**TASK STATEMENT:** Transcribe the listing in full. Keep every line exactly as it stands.

RECORDS SUPPLIED Block Start

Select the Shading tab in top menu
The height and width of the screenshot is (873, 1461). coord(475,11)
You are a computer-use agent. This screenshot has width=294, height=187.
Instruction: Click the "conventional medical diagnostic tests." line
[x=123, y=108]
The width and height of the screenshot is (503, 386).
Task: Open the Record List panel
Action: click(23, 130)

RECORDS SUPPLIED Block End

**RESPONSE TO THE EXERCISE:**
Select the Shading tab in top menu
The height and width of the screenshot is (873, 1461). coord(475,11)
You are a computer-use agent. This screenshot has width=294, height=187.
Instruction: Click the "conventional medical diagnostic tests." line
[x=123, y=108]
The width and height of the screenshot is (503, 386).
Task: Open the Record List panel
Action: click(23, 130)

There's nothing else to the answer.